Landrat Helmut Riegger zeigte sich zuversichtlich. Auch für die Arbeiten „Im Hau“, ein Abschnitt zwischen Calw und Althengstett, sei ein Abschluss des Verfahrens für Ende April in Aussicht gestellt worden. Bislang gibt es hier noch keine Genehmigung. Hintergrund ist wiederum der Artenschutz – in diesem Fall von seltenen Steinkrebsen.
Das Projekt Hermann-Hesse-Bahm, das räumte Calws Landrat Helmut Riegger in der jüngsten Zweckverbands-Sitzung ein, habe „seit ein paar Monaten nicht nur mit guten Nachrichten geglänzt“.
Auch die jüngsten Nachrichten – die überraschende Kostensteigerung um mehr als 40 Millionen Euro, der Fledermaus-Schutz in den Tunneln, der nochmals teurer wird – stellten da keine Ausnahme dar.
Über den Sommer seien aber auch „sehr, sehr, sehr viele Gespräche“ geführt worden, unter anderem mit dem Verkehrsministerium und dem Regierungspräsidium.

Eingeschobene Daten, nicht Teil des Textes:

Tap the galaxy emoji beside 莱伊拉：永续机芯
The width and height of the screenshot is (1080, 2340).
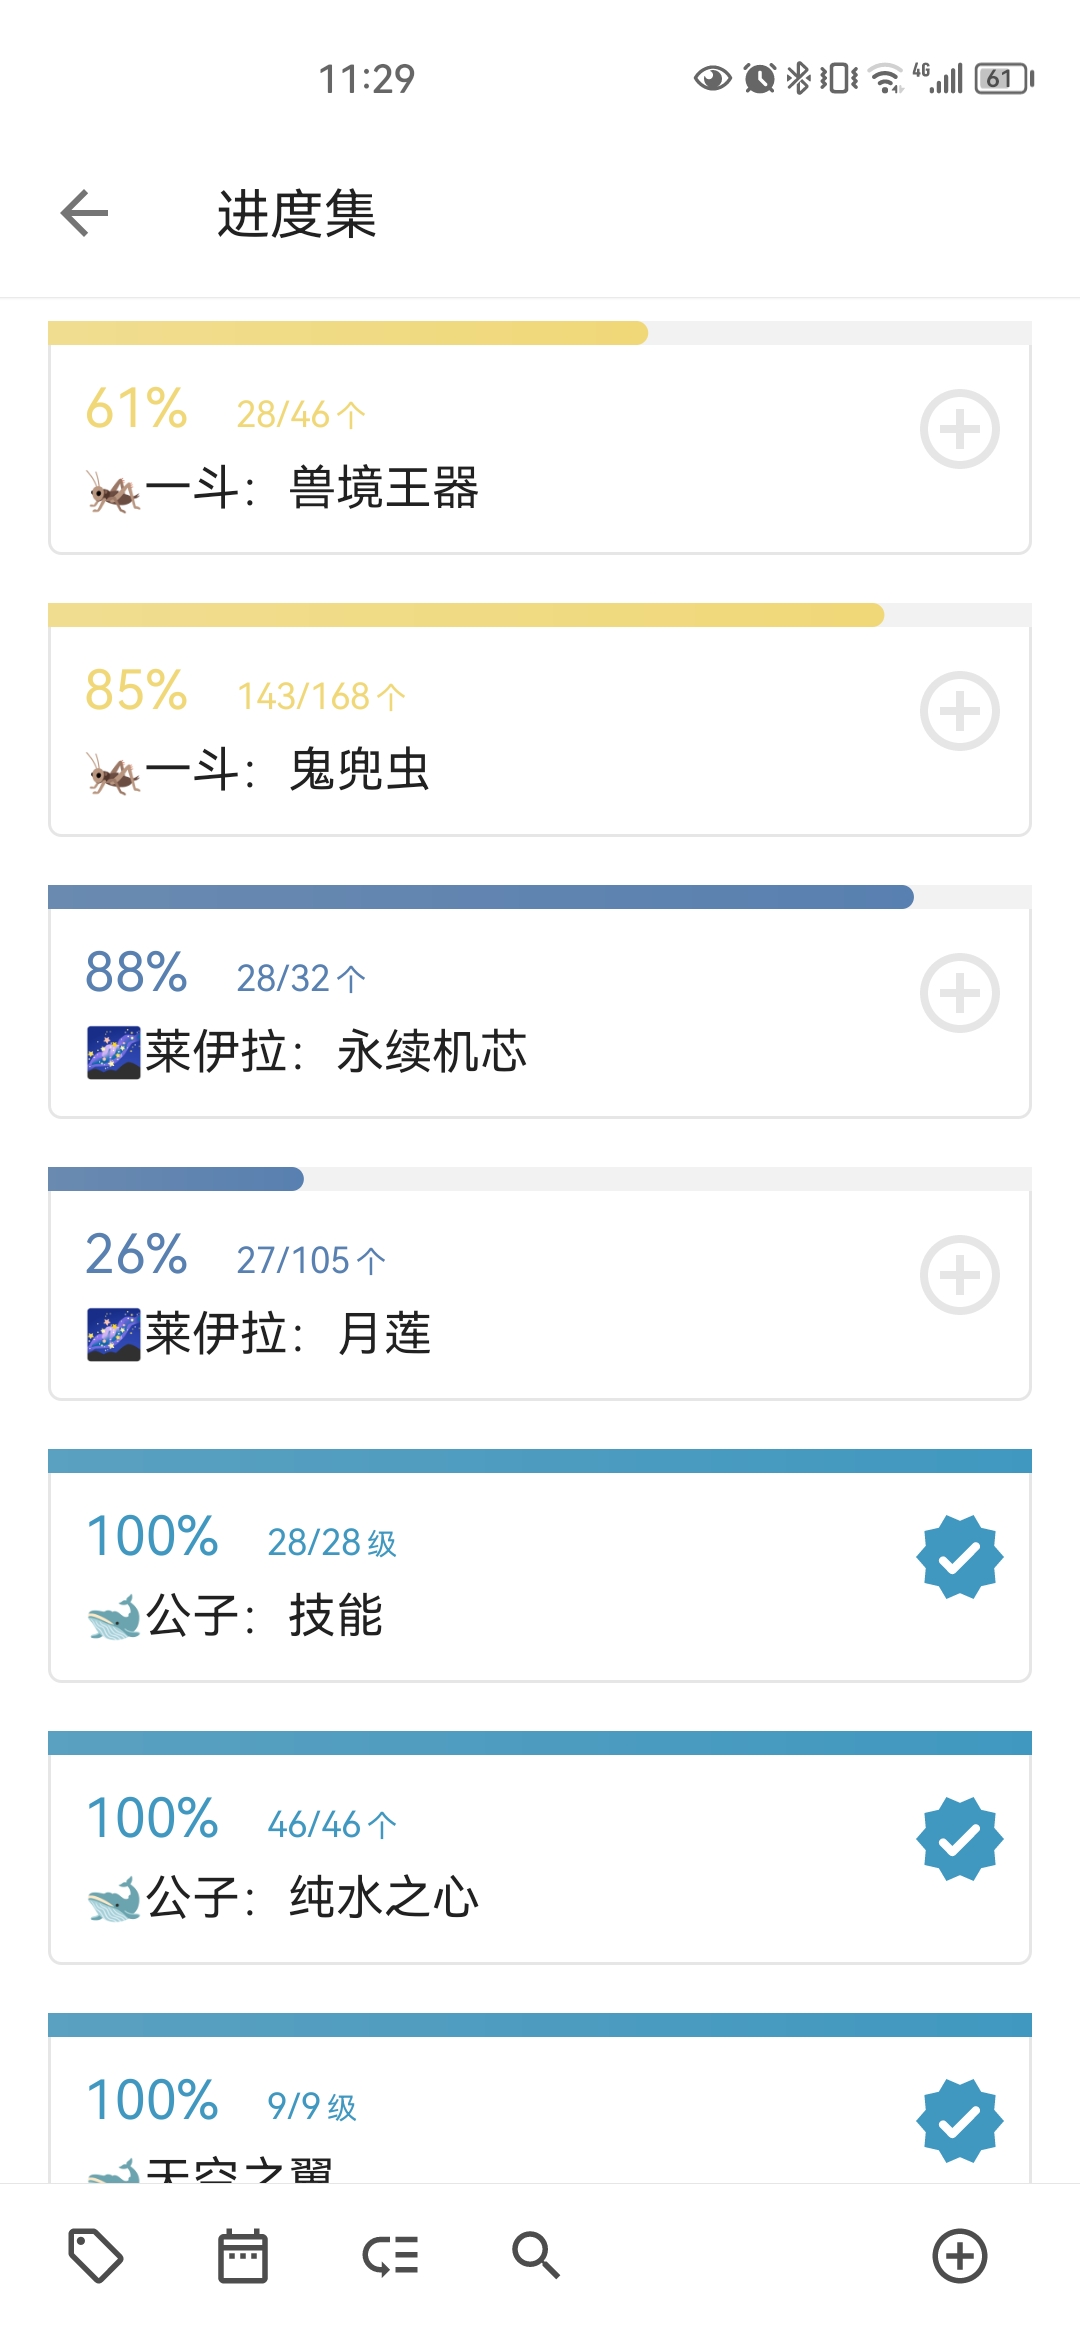(x=114, y=1053)
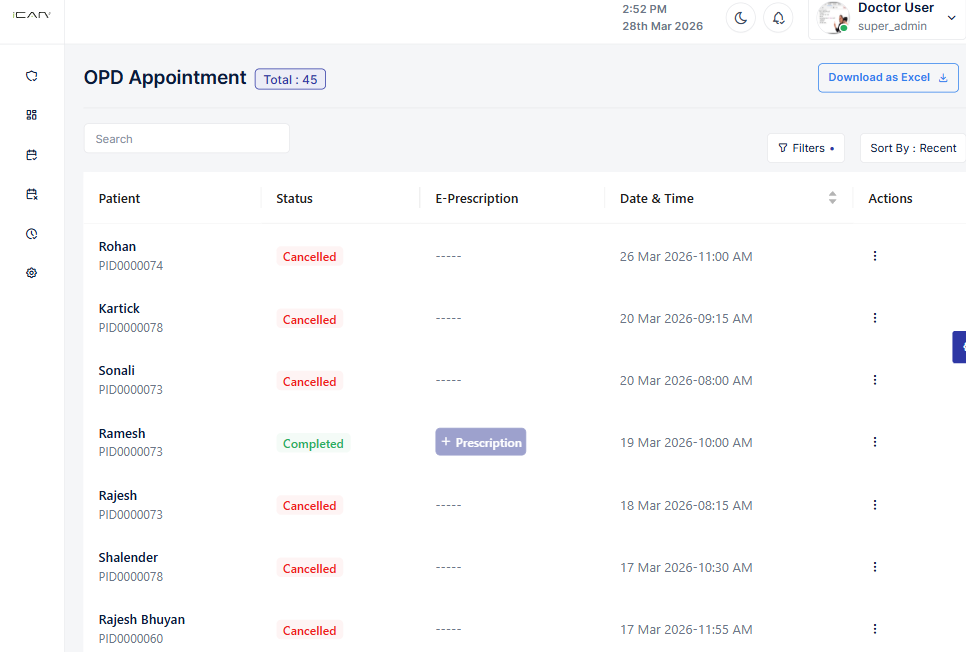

Diese seien „durchweg sehr positiv“ verlaufen.
Minister steht auch in schweren Zeiten dazu
Landesverkehrsminister Winfried Hermann stehe nach wie vor, auch in schweren Zeiten, zur Hesse-Bahn. Eine solche Unterstützung „erfährt man selten“, meinte Riegger. Das Ziel, im Dezember 2025 Fahrgäste befördern zu können, stehe nach wie vor.
Der überwiegende Teil der Strecke scheint zuversichtlich zu stimmen, dieses Ziel erreichen zu können.
Holger Schwolow, Technischer Geschäftsführer des Zweckverbands, sprach von einem „sehr bauintensiven Sommer“.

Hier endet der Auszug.